▶ **Prompt**: Copy the full Notre Dame faculty awards text below word for word, leaving out the data that follows it.

Ten University of Notre Dame educators were honored with awards at the University’s annual President’s Dinner held May 20.
Joannes J. Westerink, Joseph and Nona Ahearn Professor of Computational Engineering and Science
Westerink received the Faculty Award, which singles out a faculty member who has contributed outstanding service to the University. Recognized with the U.S. Army’s Outstanding Civilian Service Award for his work assessing the New Orleans Hurricane Protection System following Hurricane Katrina, Westerink is known internationally for applying his research in computational fluid dynamics and tidal hydrodynamics to real-world problems. But he is just as well-respected for his sincere and energetic commitment to Notre Dame undergraduates, a commitment that has earned him both a Joyce Award for Excellence in Undergraduate Teaching and the College of Engineering’s Outstanding Teacher Award. As Henry Massman Chairman of the Department of Civil & Environmental Engineering & Earth Sciences, Westerink has also provided vision and mentorship for his junior colleagues while having a broad impact on the University by advancing the development of high-performance computing facilities at Notre Dame.
Jennifer N. Parker, associate librarian
Parker won the Rev. Paul J. Foik, C.S.C., Award for significant contributions by library faculty and epitomizes the model of embedded librarianship by working closely with faculty and students. Assuming a leadership role in the creation of the Seaside Research Portal and the advancement of the rare books collection, Parker has been instrumental in developing resources that have established Notre Dame as a destination for scholars of contemporary classicism and traditional architecture and urbanism. In addition to her support of research and teaching activities within the School of Architecture, during this past year she confronted two unusually challenging situations: managing the relocation of the school’s library collection in Rome to the new Rome Global Gateway facility and responding to a ruptured water line in Bond Hall that flooded the library. Her quick action in the Bond Hall emergency saved irreplaceable materials.

▶ **Material provided**:
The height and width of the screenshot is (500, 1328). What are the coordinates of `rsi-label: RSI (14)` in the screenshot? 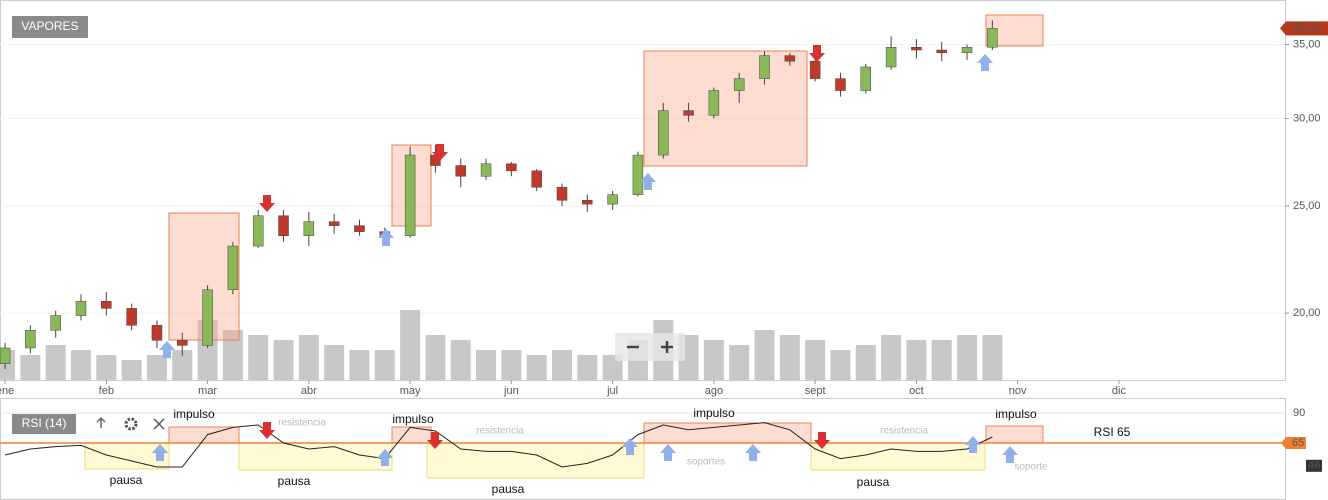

▶ **Solution for this task**:
Ten University of Notre Dame educators were honored with awards at the University’s annual President’s Dinner held May 20.
Joannes J. Westerink, Joseph and Nona Ahearn Professor of Computational Engineering and Science
Westerink received the Faculty Award, which singles out a faculty member who has contributed outstanding service to the University. Recognized with the U.S. Army’s Outstanding Civilian Service Award for his work assessing the New Orleans Hurricane Protection System following Hurricane Katrina, Westerink is known internationally for applying his research in computational fluid dynamics and tidal hydrodynamics to real-world problems. But he is just as well-respected for his sincere and energetic commitment to Notre Dame undergraduates, a commitment that has earned him both a Joyce Award for Excellence in Undergraduate Teaching and the College of Engineering’s Outstanding Teacher Award. As Henry Massman Chairman of the Department of Civil & Environmental Engineering & Earth Sciences, Westerink has also provided vision and mentorship for his junior colleagues while having a broad impact on the University by advancing the development of high-performance computing facilities at Notre Dame.
Jennifer N. Parker, associate librarian
Parker won the Rev. Paul J. Foik, C.S.C., Award for significant contributions by library faculty and epitomizes the model of embedded librarianship by working closely with faculty and students. Assuming a leadership role in the creation of the Seaside Research Portal and the advancement of the rare books collection, Parker has been instrumental in developing resources that have established Notre Dame as a destination for scholars of contemporary classicism and traditional architecture and urbanism. In addition to her support of research and teaching activities within the School of Architecture, during this past year she confronted two unusually challenging situations: managing the relocation of the school’s library collection in Rome to the new Rome Global Gateway facility and responding to a ruptured water line in Bond Hall that flooded the library. Her quick action in the Bond Hall emergency saved irreplaceable materials.